Sometimes, when friends tell me tales of tedious childhoods spent in churches and Sunday schools, being preached at by pale, sanctimonious curates, the face that drifts into my mind's screen is that of John Selwyn Gummer. Eating sweets? Think about the starving of Africa, says the Reverend Gummer. A hand pleasurably engaged in your trouser pocket? Please go and stand outside - I think you know why.

This could all be very unfair. At home with Cordelia and the rest of the family, Mr Gummer may well be the opposite of all these things. He may wander around naked listening to Clapton on his Walkman, pausing to water his cannabis plants. But his public persona does not suggest it. For instance, he disapproved of women priests on the (today) almost incomprehensible grounds of schism between the Roman Catholic and Anglican churches.

Thus, when JSG declares against something, I see the forces of the Counter- Reformation at work. Not far behind him ride the pointy hatted forces of the Inquisition, determined to stamp out modernity. In the week, therefore, that Mr Gummer has announced yet another initiative designed to prevent the spread of the out-of-town shopping centre, I find myself asking whether these malls are not vastly superior to the unwelcoming and dirty high streets that they are replacing - and to which the Inquisition wishes to us to return.

Let us examine the reasons that the Gummerians dislike them so. They intrude upon the countryside, it is said. But by no means is all countryside in any way pretty or pleasant. Just because something is located outside town does not make it Snowdon or Wenlock Edge. Bluntly, there is a lot of land out there that looks horrible. Next.

How about this then, reply the anti-modernists. Malls kill the brain. People travel to them in their cars and moon about the place like vegetables, when they could be hiking in the Trossachs, or listening to missionaries talk about their work. But I believe it was ever thus. Twenty years ago, my friend Paddy Johnston and his mates used to drive from Hampstead to Scratchwood service station on the M1 in search of excitement every Saturday night. Try another.

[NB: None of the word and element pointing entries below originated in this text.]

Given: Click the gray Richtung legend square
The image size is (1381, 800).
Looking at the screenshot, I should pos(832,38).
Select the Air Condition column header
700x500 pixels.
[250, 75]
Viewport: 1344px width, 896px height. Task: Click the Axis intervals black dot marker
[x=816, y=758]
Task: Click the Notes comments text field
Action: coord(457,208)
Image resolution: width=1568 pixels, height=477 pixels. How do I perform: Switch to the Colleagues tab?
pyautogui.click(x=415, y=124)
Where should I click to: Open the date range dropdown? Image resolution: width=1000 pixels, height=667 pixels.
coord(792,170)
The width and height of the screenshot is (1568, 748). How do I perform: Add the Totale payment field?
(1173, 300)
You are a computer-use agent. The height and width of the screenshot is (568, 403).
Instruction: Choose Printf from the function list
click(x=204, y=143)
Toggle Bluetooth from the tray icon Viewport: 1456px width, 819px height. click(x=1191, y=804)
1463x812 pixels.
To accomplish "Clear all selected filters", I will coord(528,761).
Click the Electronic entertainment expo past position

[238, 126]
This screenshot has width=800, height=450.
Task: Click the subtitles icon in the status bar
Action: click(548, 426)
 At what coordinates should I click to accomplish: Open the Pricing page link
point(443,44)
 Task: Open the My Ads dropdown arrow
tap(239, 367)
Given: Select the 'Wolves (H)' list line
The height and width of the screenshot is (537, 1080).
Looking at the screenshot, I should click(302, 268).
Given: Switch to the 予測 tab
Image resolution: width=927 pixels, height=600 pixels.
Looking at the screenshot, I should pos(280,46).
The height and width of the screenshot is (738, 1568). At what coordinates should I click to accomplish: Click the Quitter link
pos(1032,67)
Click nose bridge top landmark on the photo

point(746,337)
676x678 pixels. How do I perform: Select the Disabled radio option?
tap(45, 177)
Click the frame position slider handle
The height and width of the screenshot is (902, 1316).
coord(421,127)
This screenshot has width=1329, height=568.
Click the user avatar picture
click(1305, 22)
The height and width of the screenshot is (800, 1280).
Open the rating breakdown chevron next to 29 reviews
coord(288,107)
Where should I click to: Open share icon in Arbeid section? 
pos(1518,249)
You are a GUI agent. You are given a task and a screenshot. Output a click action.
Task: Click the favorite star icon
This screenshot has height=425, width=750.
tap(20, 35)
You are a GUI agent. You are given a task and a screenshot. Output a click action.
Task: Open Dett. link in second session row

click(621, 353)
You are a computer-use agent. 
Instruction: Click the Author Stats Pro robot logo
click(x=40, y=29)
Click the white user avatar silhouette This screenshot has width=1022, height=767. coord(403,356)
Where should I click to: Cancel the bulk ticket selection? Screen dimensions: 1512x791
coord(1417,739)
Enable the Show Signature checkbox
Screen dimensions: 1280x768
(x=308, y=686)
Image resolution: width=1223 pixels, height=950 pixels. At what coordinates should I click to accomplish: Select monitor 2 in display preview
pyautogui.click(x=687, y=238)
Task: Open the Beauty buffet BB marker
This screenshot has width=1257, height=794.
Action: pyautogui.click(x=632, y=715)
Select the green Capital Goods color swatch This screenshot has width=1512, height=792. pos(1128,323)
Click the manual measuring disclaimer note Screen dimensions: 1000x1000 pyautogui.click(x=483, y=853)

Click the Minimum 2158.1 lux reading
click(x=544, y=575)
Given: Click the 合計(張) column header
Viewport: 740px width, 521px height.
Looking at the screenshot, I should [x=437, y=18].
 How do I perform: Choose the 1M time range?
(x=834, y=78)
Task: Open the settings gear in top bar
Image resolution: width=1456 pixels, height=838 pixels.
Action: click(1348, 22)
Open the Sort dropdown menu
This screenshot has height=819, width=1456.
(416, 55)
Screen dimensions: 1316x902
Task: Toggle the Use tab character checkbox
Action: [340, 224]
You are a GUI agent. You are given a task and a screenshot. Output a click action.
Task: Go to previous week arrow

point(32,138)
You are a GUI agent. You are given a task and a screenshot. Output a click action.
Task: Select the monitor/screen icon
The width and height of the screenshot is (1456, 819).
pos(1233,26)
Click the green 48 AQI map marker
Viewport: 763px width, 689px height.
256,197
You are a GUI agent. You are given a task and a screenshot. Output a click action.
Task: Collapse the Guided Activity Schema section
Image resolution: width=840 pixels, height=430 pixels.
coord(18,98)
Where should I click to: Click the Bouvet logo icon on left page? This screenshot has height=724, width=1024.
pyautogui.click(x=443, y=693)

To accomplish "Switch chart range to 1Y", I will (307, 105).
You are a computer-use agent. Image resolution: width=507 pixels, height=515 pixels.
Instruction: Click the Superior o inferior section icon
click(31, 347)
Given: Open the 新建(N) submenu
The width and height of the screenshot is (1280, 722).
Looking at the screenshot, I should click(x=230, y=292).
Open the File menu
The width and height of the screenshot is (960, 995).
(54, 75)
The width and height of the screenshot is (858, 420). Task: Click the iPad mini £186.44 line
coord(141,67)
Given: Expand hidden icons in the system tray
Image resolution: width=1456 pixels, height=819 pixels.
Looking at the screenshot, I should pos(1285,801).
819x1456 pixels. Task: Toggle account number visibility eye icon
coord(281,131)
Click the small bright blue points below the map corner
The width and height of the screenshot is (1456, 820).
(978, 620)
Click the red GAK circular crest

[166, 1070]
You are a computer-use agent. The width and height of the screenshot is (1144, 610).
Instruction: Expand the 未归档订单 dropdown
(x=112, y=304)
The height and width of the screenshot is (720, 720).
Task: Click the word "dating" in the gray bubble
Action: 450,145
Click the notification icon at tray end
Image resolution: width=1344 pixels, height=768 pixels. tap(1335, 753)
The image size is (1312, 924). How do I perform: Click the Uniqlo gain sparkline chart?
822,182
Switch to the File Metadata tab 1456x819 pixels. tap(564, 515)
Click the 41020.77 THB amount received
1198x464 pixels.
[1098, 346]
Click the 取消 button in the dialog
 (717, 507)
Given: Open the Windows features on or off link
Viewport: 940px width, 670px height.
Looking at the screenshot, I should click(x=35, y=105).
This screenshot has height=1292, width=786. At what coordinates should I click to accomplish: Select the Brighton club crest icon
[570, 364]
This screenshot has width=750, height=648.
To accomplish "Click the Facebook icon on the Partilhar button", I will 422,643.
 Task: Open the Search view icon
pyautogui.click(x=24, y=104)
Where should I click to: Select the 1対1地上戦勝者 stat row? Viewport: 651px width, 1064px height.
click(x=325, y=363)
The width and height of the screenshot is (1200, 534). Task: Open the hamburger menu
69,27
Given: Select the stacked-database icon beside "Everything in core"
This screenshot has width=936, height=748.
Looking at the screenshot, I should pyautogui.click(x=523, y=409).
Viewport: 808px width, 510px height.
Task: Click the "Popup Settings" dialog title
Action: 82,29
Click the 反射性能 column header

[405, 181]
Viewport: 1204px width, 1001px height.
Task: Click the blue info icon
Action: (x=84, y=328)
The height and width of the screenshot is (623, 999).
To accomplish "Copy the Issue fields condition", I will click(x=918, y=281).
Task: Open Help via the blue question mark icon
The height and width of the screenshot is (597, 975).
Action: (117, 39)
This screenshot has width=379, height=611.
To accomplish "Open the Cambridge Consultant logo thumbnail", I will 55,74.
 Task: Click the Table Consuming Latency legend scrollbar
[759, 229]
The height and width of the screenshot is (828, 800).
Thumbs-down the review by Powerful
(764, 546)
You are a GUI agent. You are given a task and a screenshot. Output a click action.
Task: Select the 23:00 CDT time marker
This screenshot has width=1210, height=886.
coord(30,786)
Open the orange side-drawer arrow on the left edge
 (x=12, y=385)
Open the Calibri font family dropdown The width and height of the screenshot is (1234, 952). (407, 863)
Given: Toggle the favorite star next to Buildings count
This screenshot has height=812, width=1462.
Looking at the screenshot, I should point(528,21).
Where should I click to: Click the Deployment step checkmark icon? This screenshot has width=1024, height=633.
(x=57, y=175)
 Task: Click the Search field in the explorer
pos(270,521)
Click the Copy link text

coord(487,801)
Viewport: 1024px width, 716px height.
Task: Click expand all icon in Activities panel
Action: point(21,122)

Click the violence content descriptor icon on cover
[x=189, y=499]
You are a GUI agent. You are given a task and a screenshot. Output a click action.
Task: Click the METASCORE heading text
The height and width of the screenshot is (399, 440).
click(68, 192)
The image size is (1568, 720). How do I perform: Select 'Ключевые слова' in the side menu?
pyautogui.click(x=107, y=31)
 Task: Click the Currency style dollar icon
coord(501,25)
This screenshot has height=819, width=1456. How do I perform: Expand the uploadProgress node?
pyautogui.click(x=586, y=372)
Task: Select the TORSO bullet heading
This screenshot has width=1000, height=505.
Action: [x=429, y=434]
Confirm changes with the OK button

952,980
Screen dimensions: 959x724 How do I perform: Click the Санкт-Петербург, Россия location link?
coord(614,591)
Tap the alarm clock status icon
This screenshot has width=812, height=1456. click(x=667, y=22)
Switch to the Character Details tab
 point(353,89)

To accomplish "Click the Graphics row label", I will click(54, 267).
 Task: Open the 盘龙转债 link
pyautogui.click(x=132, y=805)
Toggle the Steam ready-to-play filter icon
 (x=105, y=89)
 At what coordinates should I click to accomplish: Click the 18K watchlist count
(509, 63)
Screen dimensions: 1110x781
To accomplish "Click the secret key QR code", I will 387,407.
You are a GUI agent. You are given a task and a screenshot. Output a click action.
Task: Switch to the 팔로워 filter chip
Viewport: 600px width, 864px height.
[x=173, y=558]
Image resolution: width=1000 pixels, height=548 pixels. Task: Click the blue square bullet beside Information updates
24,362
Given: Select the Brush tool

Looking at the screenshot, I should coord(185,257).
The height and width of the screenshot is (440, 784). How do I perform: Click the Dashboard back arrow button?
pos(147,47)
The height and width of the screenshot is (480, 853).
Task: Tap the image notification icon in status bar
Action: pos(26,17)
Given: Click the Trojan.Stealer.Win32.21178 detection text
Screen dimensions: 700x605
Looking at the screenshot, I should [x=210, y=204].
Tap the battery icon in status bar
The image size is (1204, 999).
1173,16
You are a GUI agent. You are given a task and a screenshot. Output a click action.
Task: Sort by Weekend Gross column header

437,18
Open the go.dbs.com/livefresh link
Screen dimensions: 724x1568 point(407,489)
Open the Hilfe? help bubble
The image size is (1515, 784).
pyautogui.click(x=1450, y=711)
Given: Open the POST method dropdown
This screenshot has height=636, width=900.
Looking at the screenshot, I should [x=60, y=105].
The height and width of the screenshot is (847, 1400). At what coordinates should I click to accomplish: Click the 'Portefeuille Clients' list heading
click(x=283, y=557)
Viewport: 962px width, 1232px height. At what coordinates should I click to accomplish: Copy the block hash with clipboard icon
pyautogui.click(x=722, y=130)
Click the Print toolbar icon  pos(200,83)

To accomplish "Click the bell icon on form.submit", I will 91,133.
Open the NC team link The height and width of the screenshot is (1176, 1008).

Worst of all, wail the traditionalists, these malls are killing town centres, depriving small shops of custom, denuding streets of people, leaving them semi-derelict and the preserve of the vandal, the drug addict and the poor.

This, I admit, is more difficult territory. I do not want to see our town centres die. But I don't want to shop in them, either. Well before the advent of the green-field mall, town centres were full of unfriendly, inconvenient, money-grubbing shops selling a poor selection of high-priced goods to burdened mums who had no alternative. They were awful.

In ancient times, folk put up with it. For a start, our mothers tended not to go out to work. They shopped nearly every day, struggling back with a shopping bag in one hand and us in the other. Because they were at home, they made shopping a social exercise, chatting to friends and leaving us in pushchairs outside the butcher's.

No longer. As more women have gone out to work, shopping has been masculinised. In the new domestic dispensation, women do the cooking, washing and ironing; men load the dishwashers and go to Tesco. And we do not want social experiences by the deli counter. Reading a shopping list requires enough concentration as it is without being distracted by friends wanting to talk. We will only forget the organic carrots and get shouted at. Shopping is a task to be accomplished with the minimum of fuss in the minimum amount of time. In, do it, check-out. Or, as the old phrase has it, wham, bam, thank you Ma'am. That is why men like malls.

"Ah", chorus Mr Gummer and the forces of reaction triumphantly. "QED. Get the women out of the pulpits and back into the shops". They may have a point.